:: Excerpt provided ::
For some reason it's falling back on Kryo.

I am using Flink 1.9.3, and according to the documentation this change should be supported.


Based on David's answer, I'm trying to see if I can migrate my state on the fly before adding the new field to the class. I've added the @TypeInfo annotation and its factory to MyPojo, and I'm trying to migrate state like this:

lsd = new ListStateDescriptor<>(
        "newName",
        MyPojo.class
);

// migration

TypeToken<LabeledClassWithTimestamp<String>> typeToken = new TypeToken<LabeledClassWithTimestamp<String>>() {};
ListStateDescriptor<LabeledClassWithTimestamp<String>> legacyLSD = new ListStateDescriptor<>(
        "oldName",
        new KryoSerializer<>((Class<LabeledClassWithTimestamp<String>>) typeToken.getRawType(), runtimeContext.getExecutionConfig())
);

ListState<LabeledClassWithTimestamp<String>> legacyState = runtimeContext.getListState(legacyLSD);
try {
    List<MyPojo> newState = new ArrayList<>();
    legacyState.get().forEach(o -> newState.add((MyPojo) o));

    if (!newState.isEmpty()) {
        runtimeContext.getListState(lsd).update(newState);
        legacyState.clear();
    }
} catch (Exception e) {
    LOG.error("Could not migrate state:", e);
}

However, if I restore the job from a previous savepoint using the new jar, Flink throws a StateMigrationException in a different operator:

2020-11-08T12:57:59.369Z INFO  org.apache.flink.runtime.executiongraph.ExecutionGraph:1511 [flink-akka.actor.default-dispatcher-17] window-operator (1/8) (uid) switched from RUNNING to FAILED. org.apache.flink.util.StateMigrationException: For heap backends, the new state serializer must not be incompatible.

:: Supplied information ::
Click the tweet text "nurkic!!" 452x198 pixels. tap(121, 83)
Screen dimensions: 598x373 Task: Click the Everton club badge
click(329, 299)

:: What this exercise asks ::
1) Print the Flink state migration post from "However, if I" down to "not be incompatible.".
2) Carry on the Flink state migration post from the point where it stops.
The listing has no connection to the Flink state migration post.

:: Task-by-task results ::
1)
However, if I restore the job from a previous savepoint using the new jar, Flink throws a StateMigrationException in a different operator:

2020-11-08T12:57:59.369Z INFO  org.apache.flink.runtime.executiongraph.ExecutionGraph:1511 [flink-akka.actor.default-dispatcher-17] window-operator (1/8) (uid) switched from RUNNING to FAILED. org.apache.flink.util.StateMigrationException: For heap backends, the new state serializer must not be incompatible.

2)
That operator's state only holds integers:

public class SlidingWindowProcessFunction extends ProcessWindowFunction<MyPojo, MyOutput, String, TimeWindow> {
    private static final long serialVersionUID = 1L;
    
    private static final ListStateDescriptor<Integer> LSD = new ListStateDescriptor<>(
            "window-state", Integer.class);
    
    ...
    
    @Override
    public void process(String key, Context context, Iterable<MyPojo> iterable, Collector<MyOutput> collector) {
        ...
        for (Integer hash : context.windowState().getListState(LSD).get()) {
            alreadyProcessedHashes.add(hash);
        }
        ...
    }
}

Is MyPojo's serializer relevant for this other operator's state even though the POJO class is not used directly in its managed state?

2
Just to confirm, logs from the workflow with the previous version of your POJO do NOT contain any INFO messages that look like Class <your class> cannot be used as a POJO type...kkrugler
@kkrugler that's right, I did verify that.Alexis

2 Answers

2
votes

Flink will accept a class as a valid POJO type even if it contains a field (such as a LIST or MAP) that it cannot serialize without falling back to Kryo. In such cases the INFO log message about Class <your class> cannot be used as a POJO type ... will not appear, but the class will not be fully supported for state migration.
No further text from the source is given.